La Champions delle troppe ombre: 1993 l’anno in cui il trionfo dell’OM di Tapie divenne un incubo

Dai fasti europei alla retrocessione in pochi mesi: l’incredibile parabola dell’Olympique Marsiglia, passato dalla vittoria della prima Champions League allo scandalo che travolse Bernard Tapie.

LA CADUTA DEGLI DEI

Trenta anni fa, l’Olympique Marsiglia era una delle squadre di calcio più forti del continente e, dopo essere stata sconfitta nella finale di Coppa dei Campioni del 1991 ai calci di rigore contro la Stella Rossa a Bari, vinse il rinominato trofeo della Champions League grazie al gol di Basile Boli contro un Milan leggendario.

Il successo del club marsigliese è dovuto principalmente a un uomo: Bernard Tapie, imprenditore, politico e attore, il cui nome rimarrà indissolubilmente legato alla società di cui è stato presidente dal 1986 al 1994. A lui si deve l’ingaggio di grandi nomi del calcio francese e mondiale, come Jean-Pierre Papin, Pallone d’Oro nel 1991, Abedi Pelé, Pallone d’Oro africano nel 1991, 1992 e 1993, Didier Deschamps, Marcel Desailly, Fabien Barthez, Jocelyn Angloma, Franck Sauzée, Enzo Francescoli e Chris Waddle. Avrebbe voluto con sé anche Diego Armando Maradona, ma non riuscì riuscito a strapparlo al Napoli di Ferlaino nonostante la volontà del fuoriclasse argentino.

Il più grande trionfo del Marsiglia venne oscurato dalla possibilità di assicurarsi in modo poco pulito il quinto titolo consecutivo della ex Division 1 in modo agevole, danneggiando il Paris Saint-Germain e l’AS Monaco, pronte a spezzare il dominio interno dell’era Tapie. La partita contro il Valenciennes che lottava per non retrocedere quattro giorni prima della finale di Champions League è stata, da una parte, uno svantaggio per il Marsiglia, la cui preparazione per la grande partita ne avrebbe decretato la fine del dominio europeo e francese.

Una squadra che avrebbe potuto finire per essere considerata una delle più grandi di sempre venne invece macchiata per sempre, poiché la giustizia francese accertò velocemente la loro condotta. Vennero incarcerati Tapie, il direttore generale Jean-Pierre Bernes e il centrocampista Jean-Jacques Eydelie. L’era Tapie al Marsiglia era così finita per sempre. Una storia destinata a essere ricordata più per l’infamia che per la gloria.

LA SFIDA

Bernard Tapie, deceduto all’età di 78 nell’ottobre del 2021, era un visionario. Ex cantante e attore con il film “Uomini e donne – Istruzioni per l’uso” del 1996, aveva fatto fortuna risanando aziende fallite. Deputato del Partito Socialista francese, nonché patron dell’Adidas, Tapie gestì a suo modo il Marsiglia per otto anni, dal 1986 al 1994, prima del celeberrimo scandalo che, di fatto, mise fine alla sua avventura nel mondo del calcio.

◆ ◆ ◆

• **Richiesta a**
Quali righe qui sotto contengono la stringa "width"? Mostrale tutte, copiandole per intero e distinguendo tra maiuscole e minuscole.

• **Righe fornite**
◆ ◆ ◆

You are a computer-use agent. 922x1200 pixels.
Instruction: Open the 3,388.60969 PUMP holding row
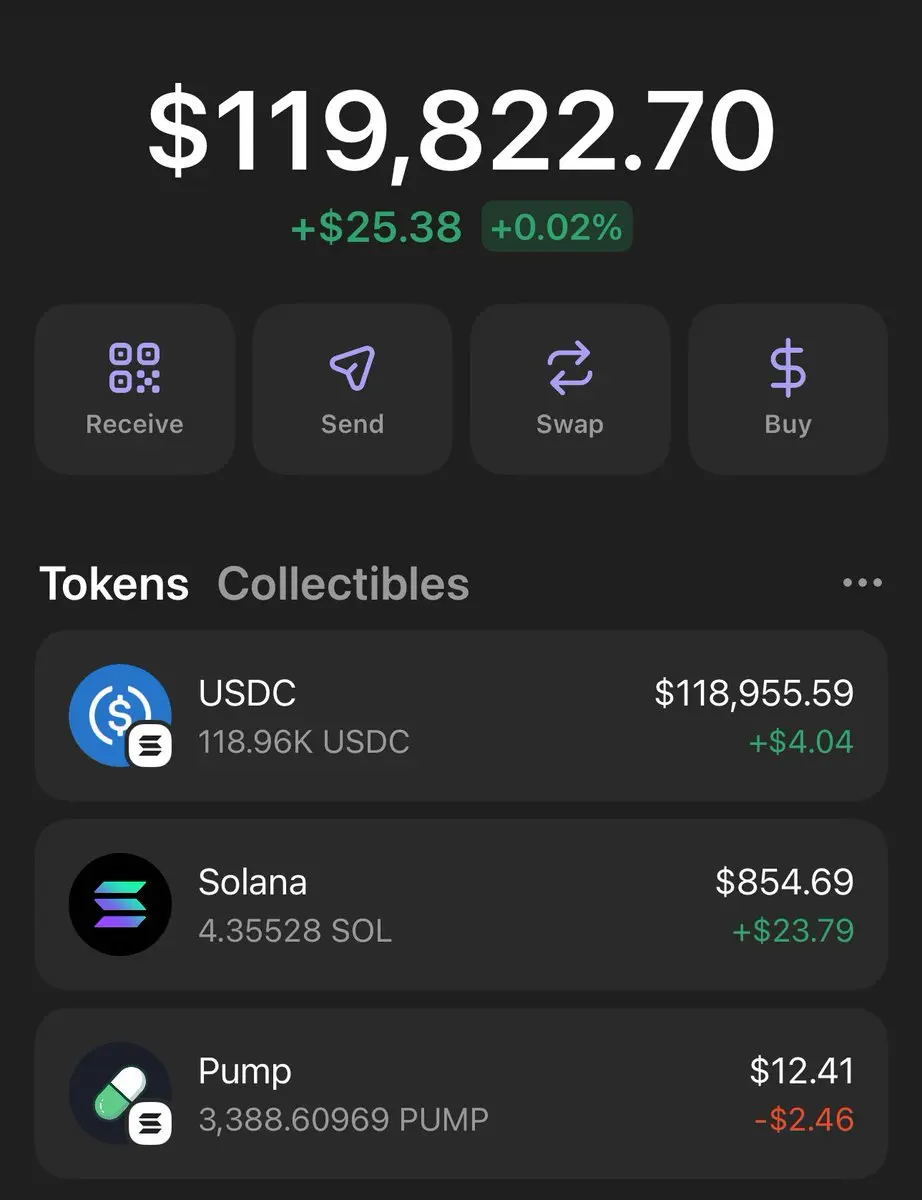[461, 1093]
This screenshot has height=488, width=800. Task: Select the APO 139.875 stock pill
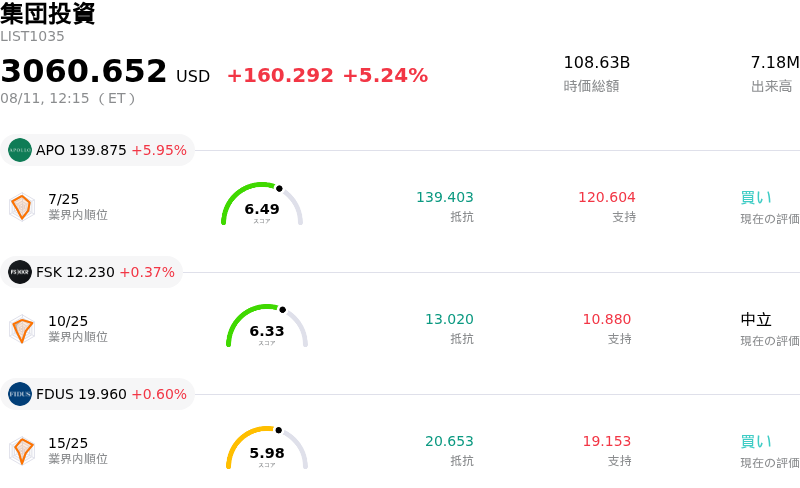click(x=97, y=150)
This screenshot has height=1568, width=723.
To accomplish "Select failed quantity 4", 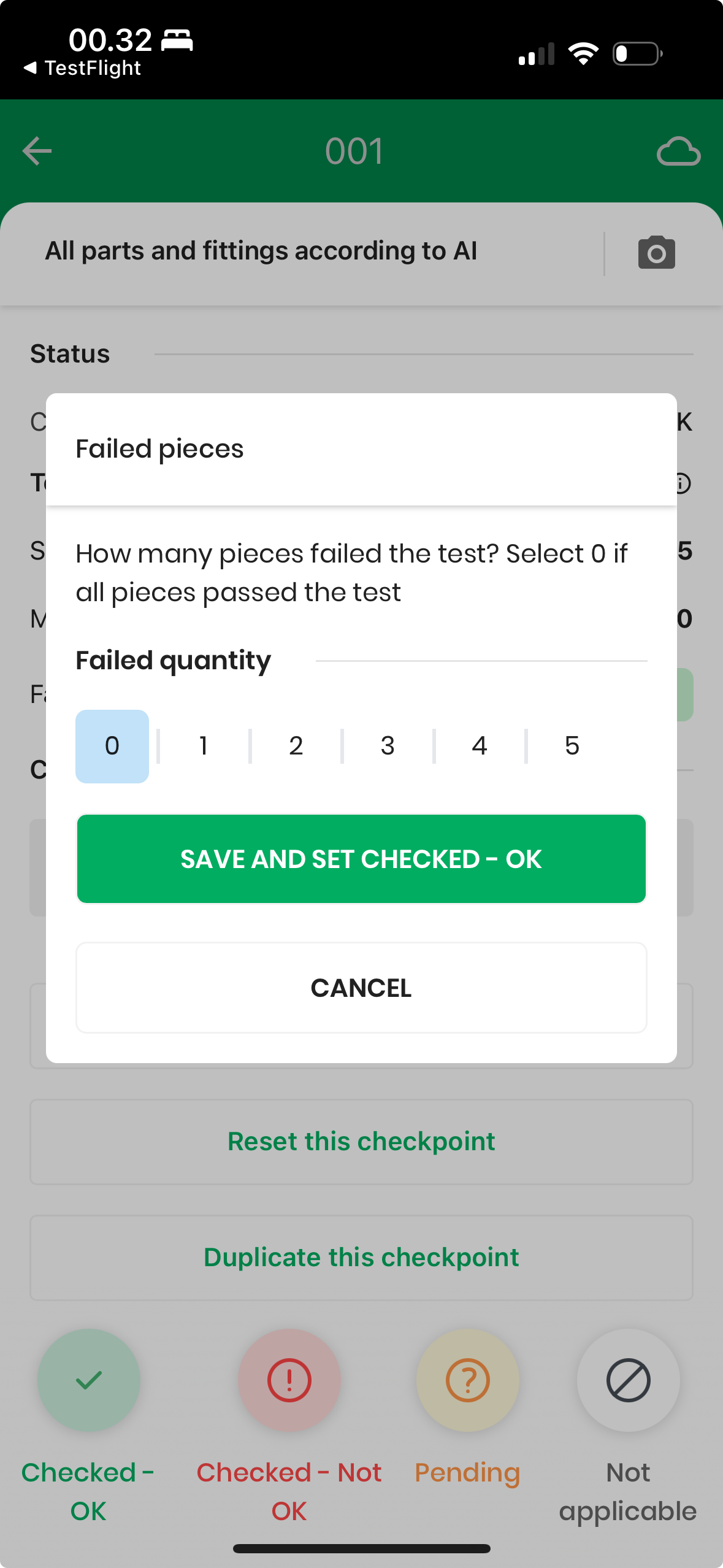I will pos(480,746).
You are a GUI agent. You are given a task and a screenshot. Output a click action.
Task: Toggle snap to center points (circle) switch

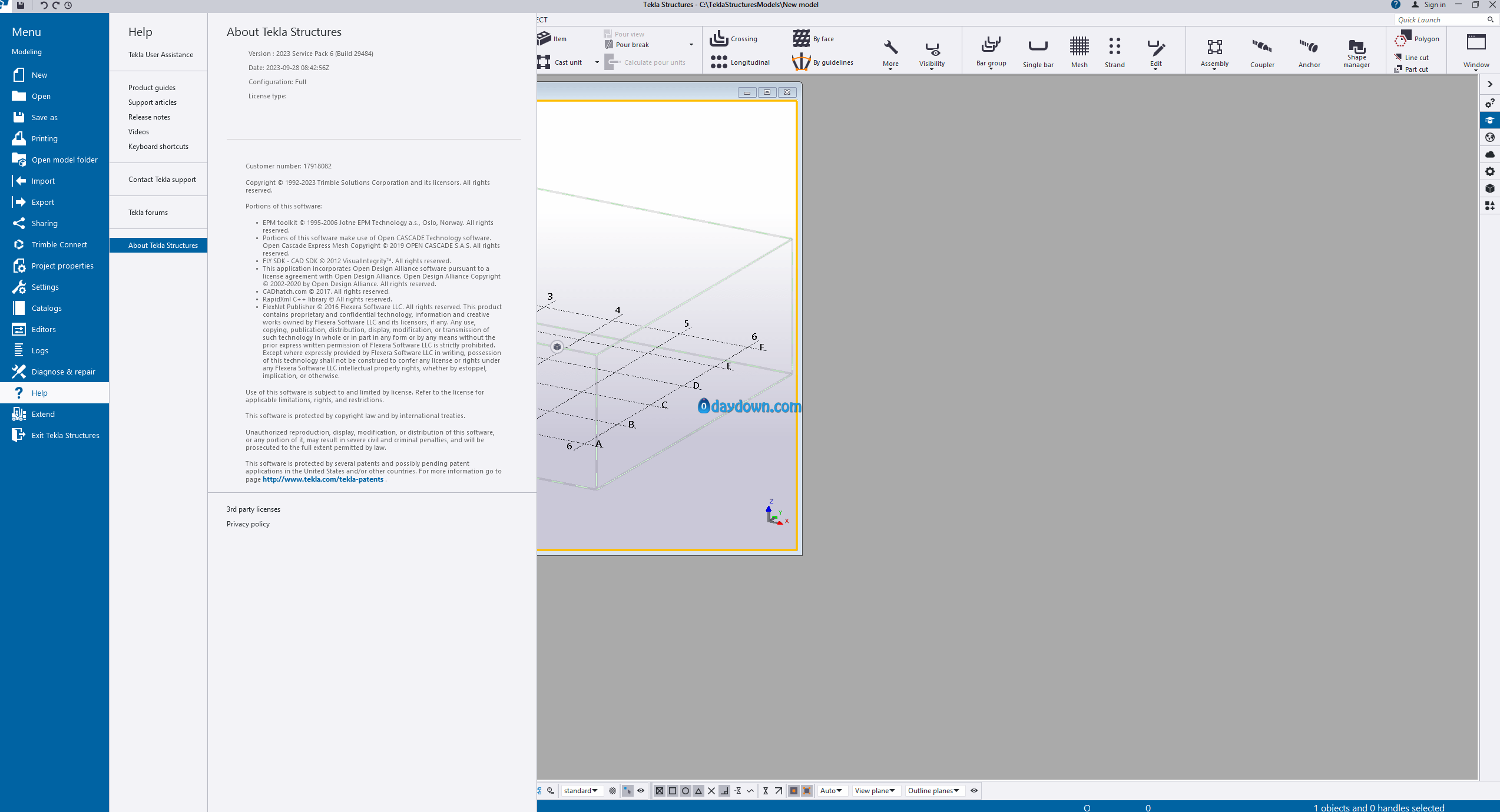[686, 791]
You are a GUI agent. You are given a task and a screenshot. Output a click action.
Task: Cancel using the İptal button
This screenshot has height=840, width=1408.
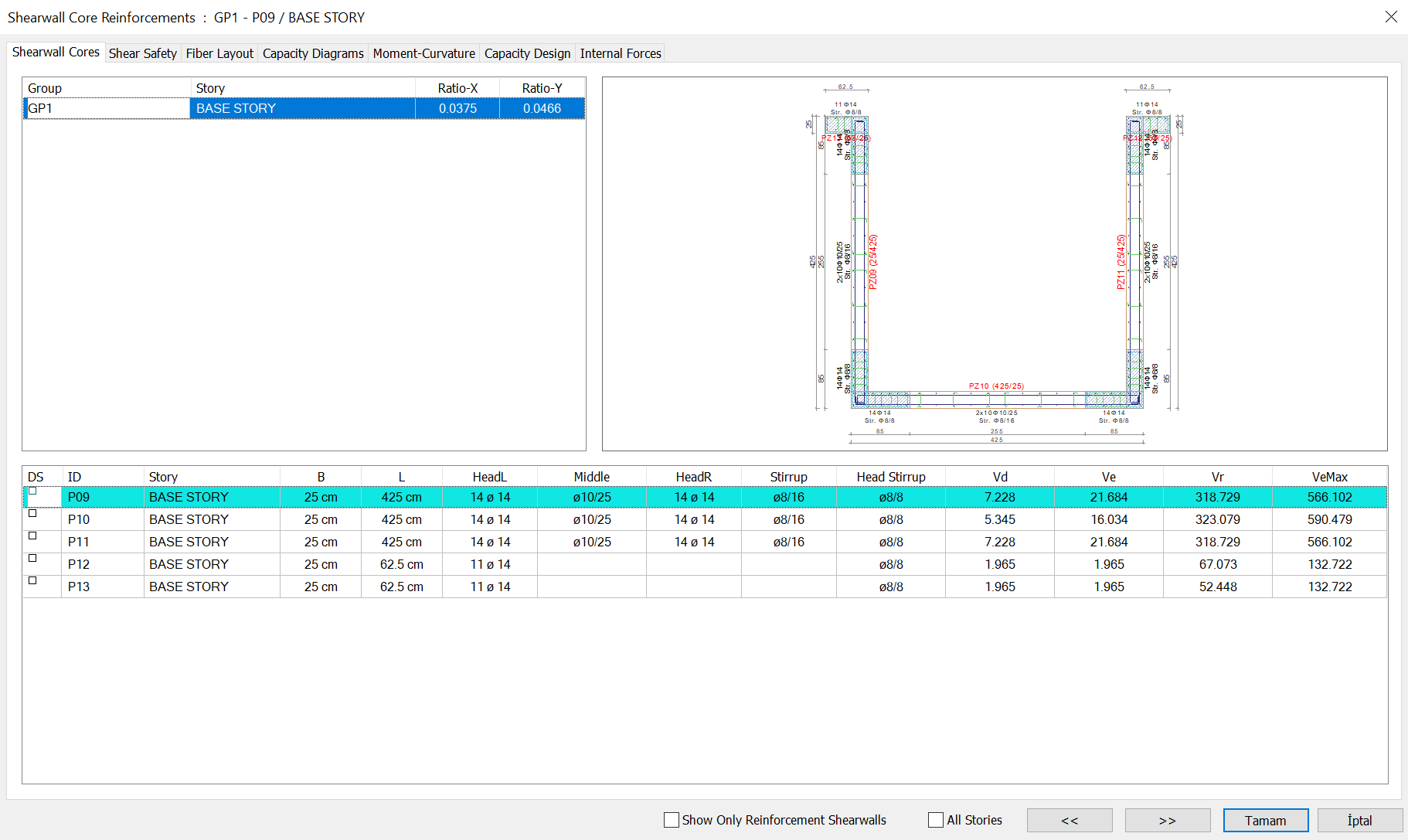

◆ ◆ ◆

• **Richiesta b**
Scrivi il seguito dell'articolo sul Marsiglia di Tapie, ripartendo subito dopo la sua ultima frase.

• **Risposta scritta a**
This screenshot has height=488, width=800. Task: Select the APO 139.875 stock pill
This screenshot has height=1568, width=723.
This screenshot has height=840, width=1408.

• **Risposta scritta b**
Quando Gaston Defferre, sindaco di Marsiglia, gli offrì la squadra di calcio cittadina in crisi, accettò immediatamente. Non capiva di pallone, ma fiutava il talento. Quella squadra, assemblata con pragmatismo visionario, incarnò lo spirito di rivalsa di Marsiglia, giocando un calcio folle ed entusiasmante. Investì subito milioni, portando nello Stade Vélodrome un gruppetto di stelle come Jean-Pierre Papin, Karlheinz Forster e Klaus Allofs, i primi grandi acquisti ad arrivare, che garantirono del primo titolo del Marsiglia dopo 17 anni.

Fu nell’estate del 1989, tuttavia, che riuscì a farla diventare una formazione di caratura europea, acquistando Didier Deschamps, Enzo Francescoli e Chris Waddle, tutti elementi che contribuirono al secondo trionfo in campionato, ma l’uscita in semifinale di Coppa dei Campioni contro il Benfica per via un controverso gol di mano del subentrato angolano Vata, frenò la prima vera sfida al Milan nella finale di Vienna. “Imparo in fretta”, inveì Tapie al termine della partita. “Non ci succederà più”.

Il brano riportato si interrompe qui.